As for the law being too vague and threatening due process rights because cops aren’t capable of understanding complicated things like “compression” or “diaphragm,” the court has this to say, in what I hope is its most condescending tone:
Here, a person of ordinary intelligence would understand the term “compress” to have its common meaning: “to press or squeeze” or “to reduce in size, quantity, or volume” (Merriam-Webster.com Dictionary, compress [https://www.merriam-webster.com/dictionary/compress]). Further, as evidenced by plaintiffs’ expert affidavits, the role of the diaphragm in respiration is generally understood. Contraction of the diaphragm enlarges space in the chest cavity, allowing the lungs to expand and fill with air upon inhalation. Conversely, when the diaphragm relaxes, the lungs deflate and expel air. Movement of the diaphragm in this manner is known to be an integral component of respiration.

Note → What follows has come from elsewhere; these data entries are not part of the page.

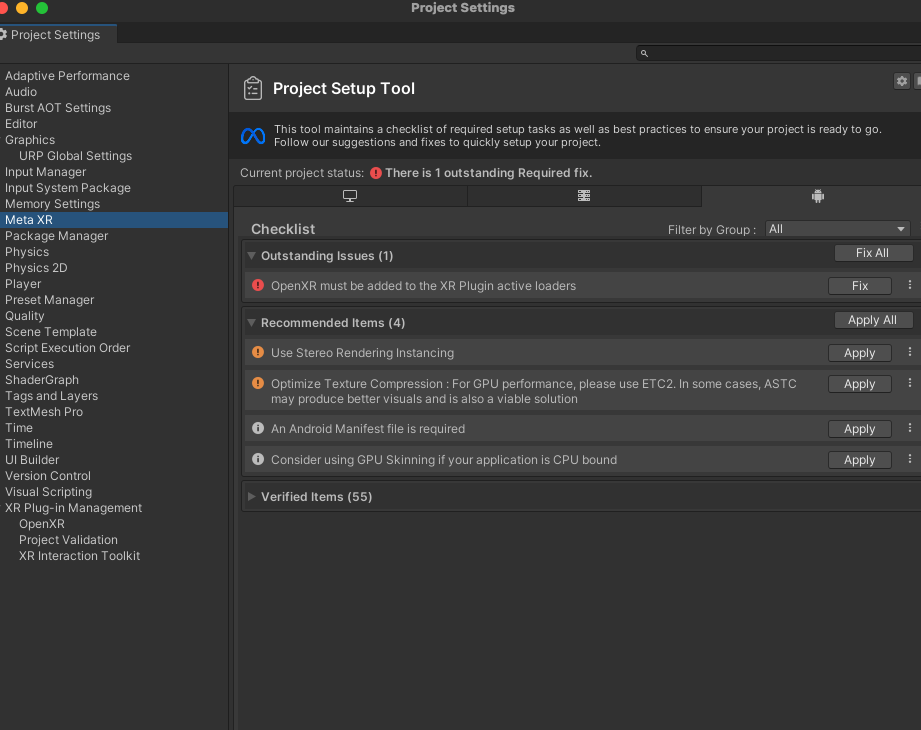
Task: Select the Android platform tab
Action: point(817,196)
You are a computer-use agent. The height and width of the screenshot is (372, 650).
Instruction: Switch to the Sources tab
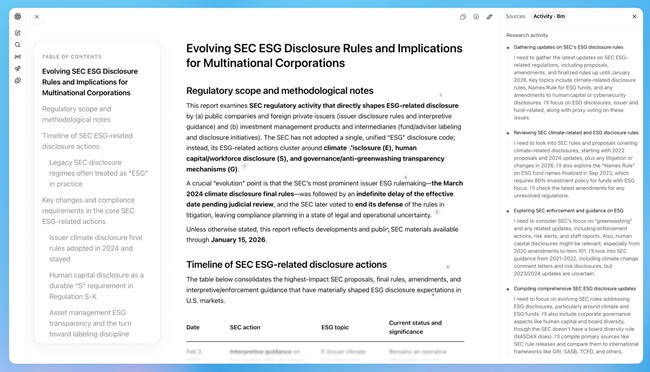tap(515, 17)
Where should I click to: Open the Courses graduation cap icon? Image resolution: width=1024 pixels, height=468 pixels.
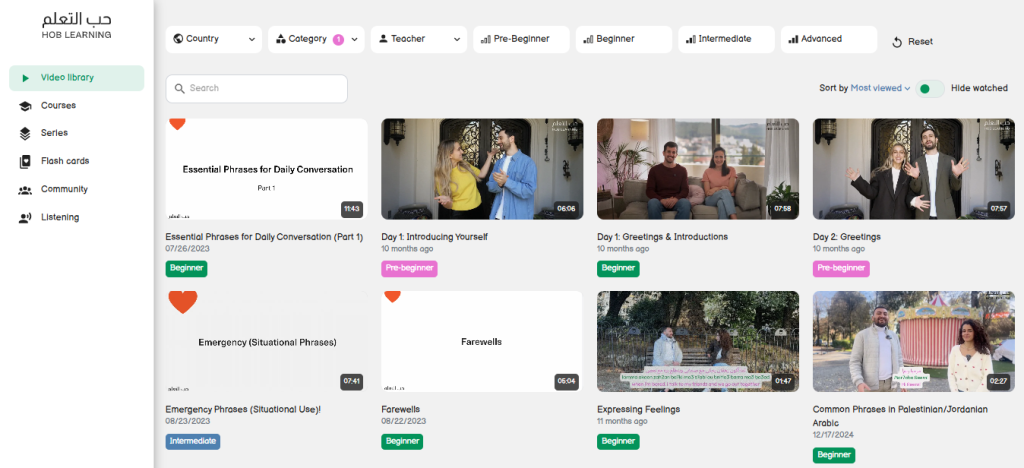tap(25, 106)
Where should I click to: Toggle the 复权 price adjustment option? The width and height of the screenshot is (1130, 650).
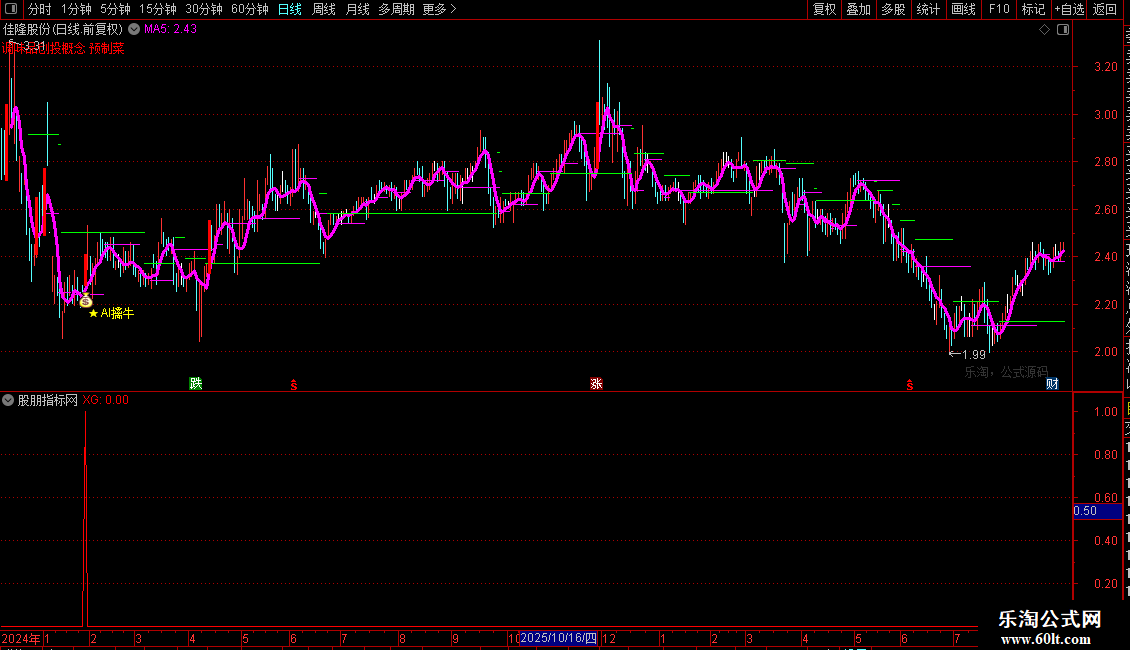(824, 9)
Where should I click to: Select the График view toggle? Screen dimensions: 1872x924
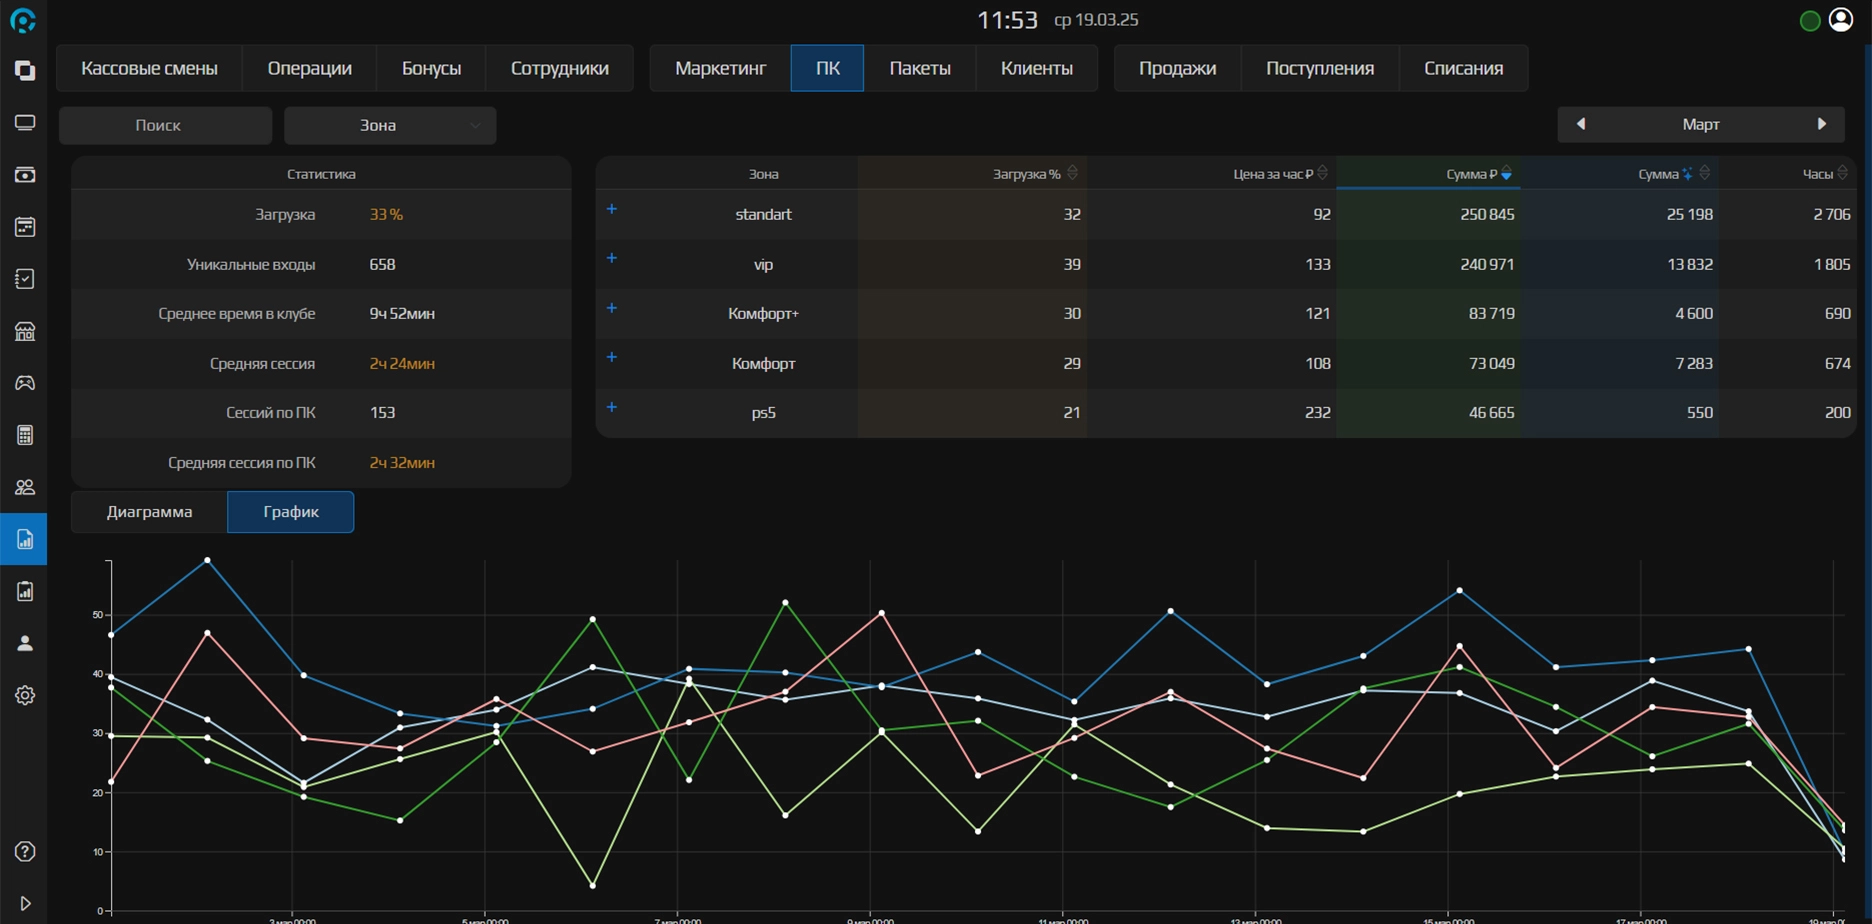click(x=291, y=512)
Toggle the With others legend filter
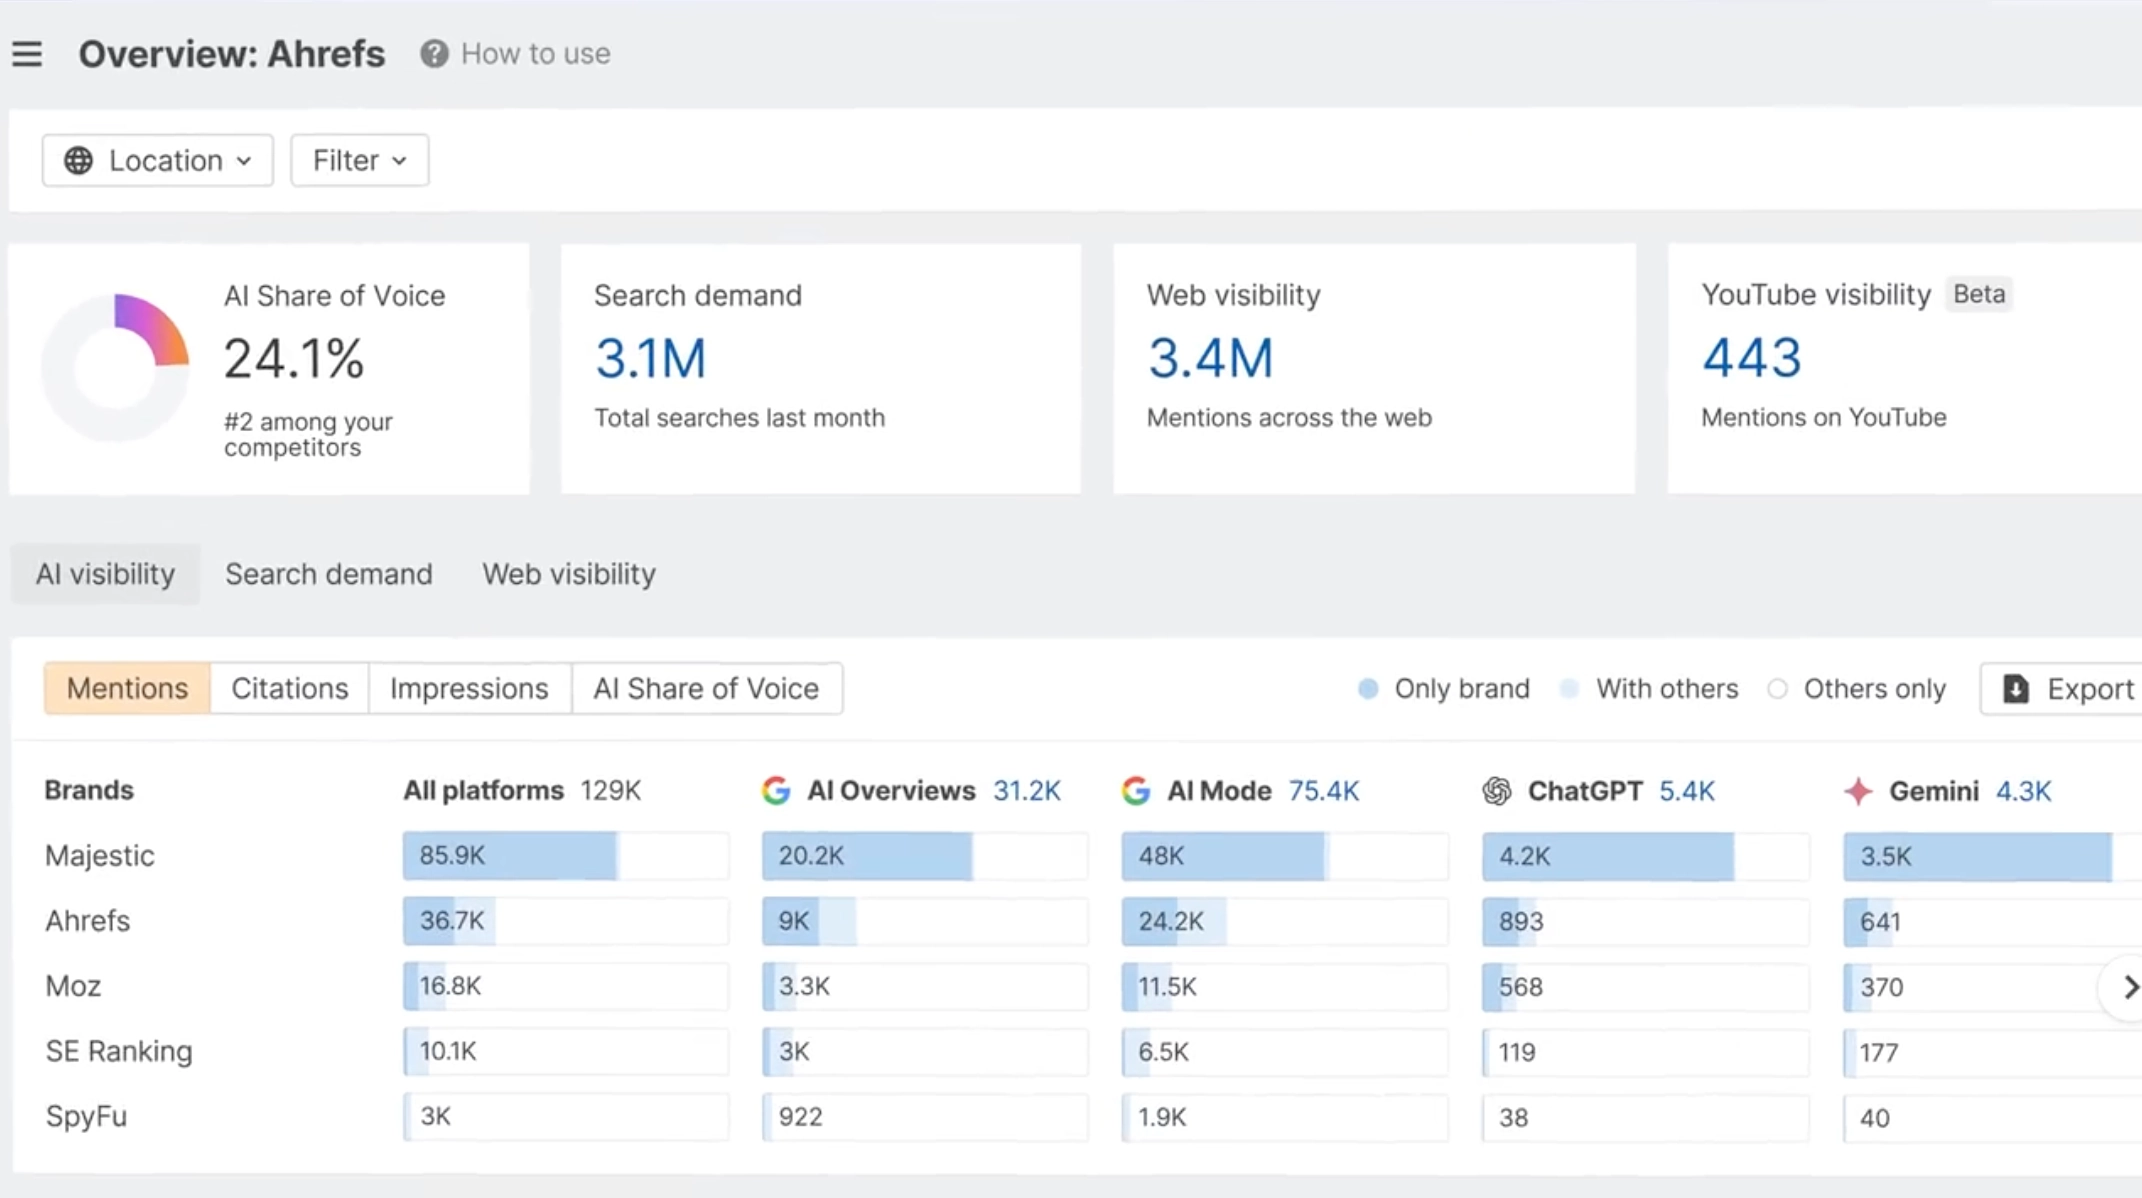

Significantly, Administrative Code § 10-181’s reference to compression of the diaphragm “cannot be viewed in isolation, for it is but one element of a statute that gives greater definition to the proscribed conduct” (People v Shack, 86 NY2d 529, 539 [1995]). Reading the challenged clause in context, an ordinary person would understand that section 10-181 prohibits the application of pressure to an arrestee’s chest or back through specified actions—sitting, kneeling, or standing—in a manner that impedes the person’s ability to breathe by causing interference with the regular movement of the diaphragm.
If citizens can understand things like this, we certainly should expect cops to attain this minimal level of comprehension. And when it comes to deploying restraint, everyone — public or private — is expected to use the minimum amount needed to do the job.
Both private citizens and law enforcement officers have long been required to gauge the impact of physical force used against others to ensure their employment of force is consistent with statutorily delineated parameters…
This paragraph makes it clear why this law was needed. Citizens already understand certain forms of restraint cross the line from acceptable to criminal. Cops know this as well, but no existing law actually forbade them from crossing this line. The NYPD was unwilling to handle the issue itself, which forced the legislature to fill this void in police leadership. And once it did, the first thing cops did was sue about it.
The law survives the challenge. It isn’t vague and it isn’t an overreach. In a better world, it wouldn’t even be necessary. But the NYPD has abdicated its disciplinary responsibilities for years. And if it’s not willing to punish officers for choking people, then it’s up to the city and state to provide the accountability the NYPD refuses to provide.